(What you are asked to do):
Print the listing as it stands, omitting all images.

(Input material):
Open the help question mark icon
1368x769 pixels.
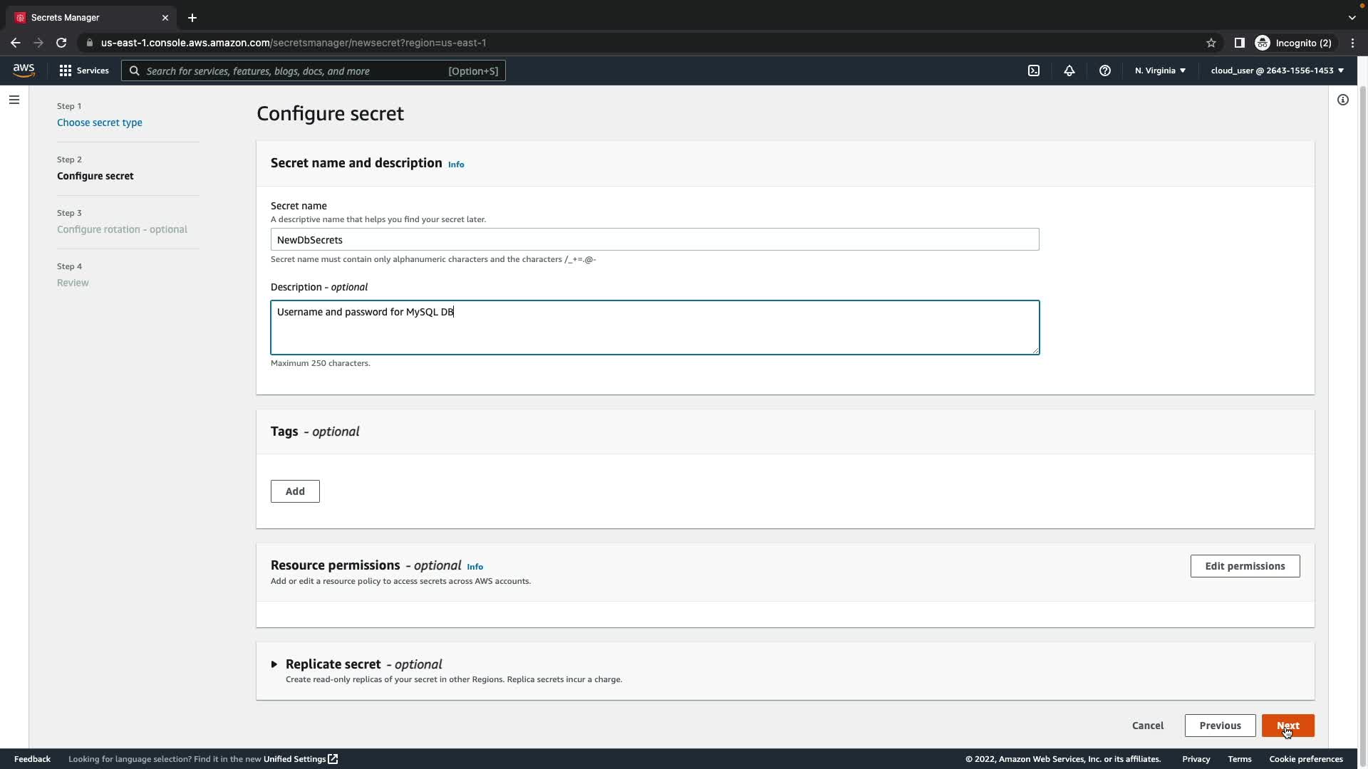tap(1104, 70)
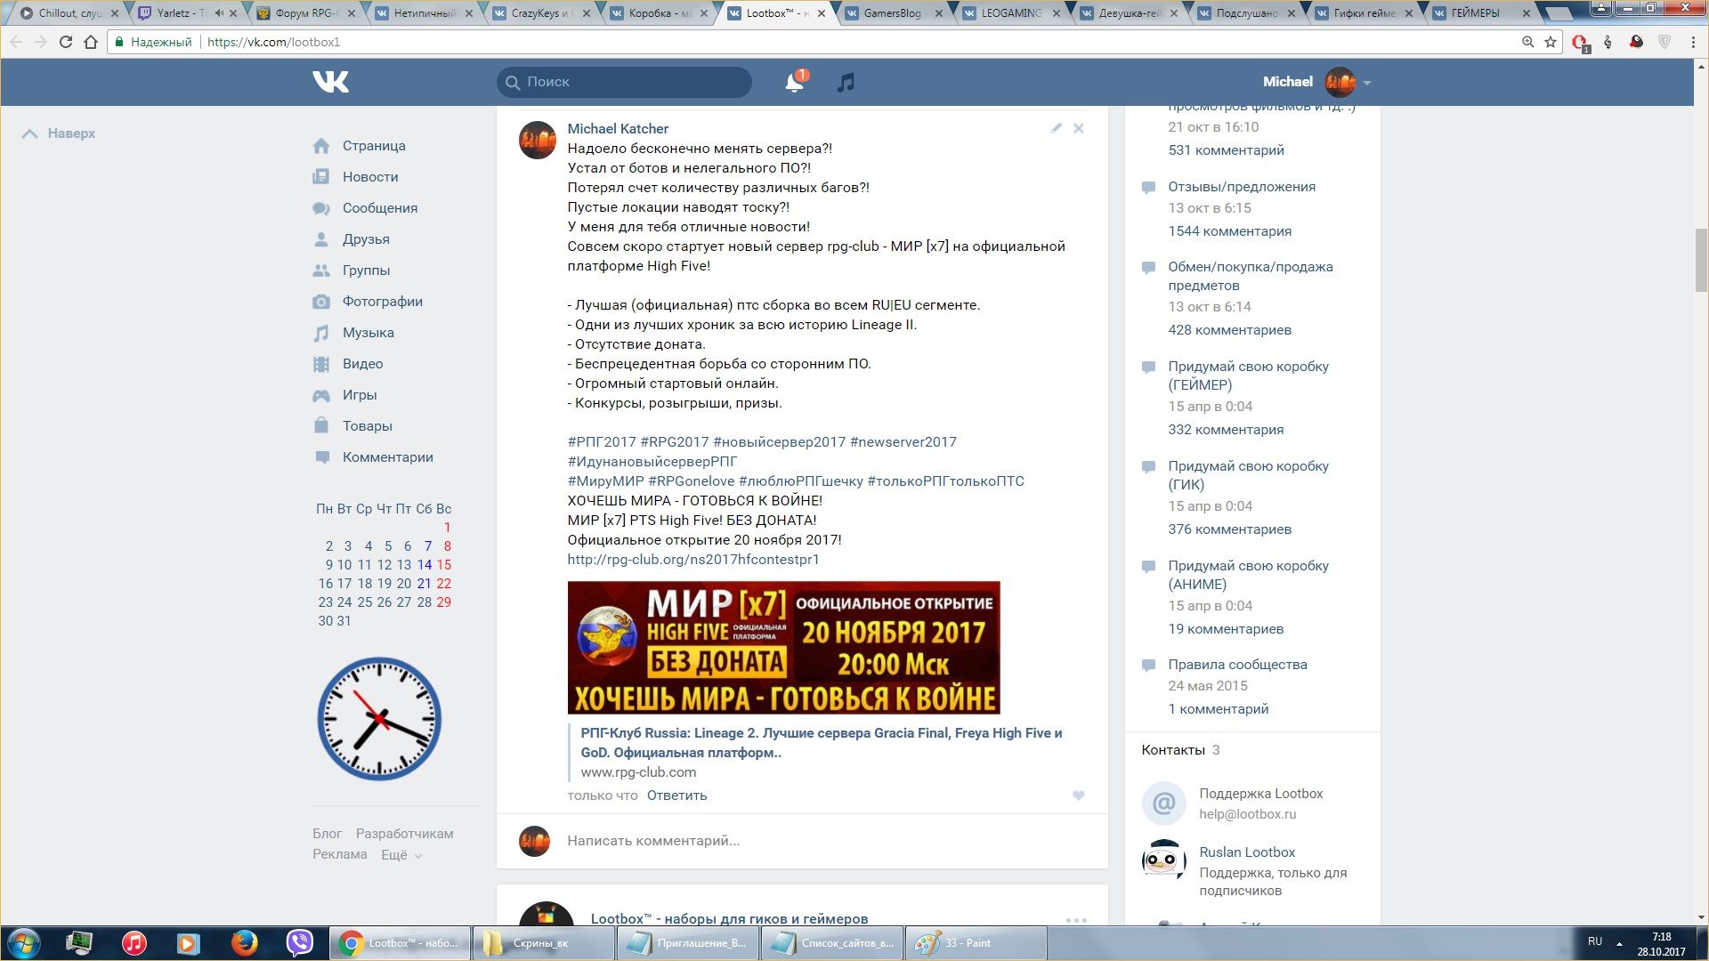Expand Michael profile dropdown arrow
Viewport: 1709px width, 961px height.
click(x=1367, y=83)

(Written solution):
Open the help question mark icon
1368x769 pixels.
tap(1104, 70)
Expand Michael profile dropdown arrow
Viewport: 1709px width, 961px height.
click(x=1367, y=83)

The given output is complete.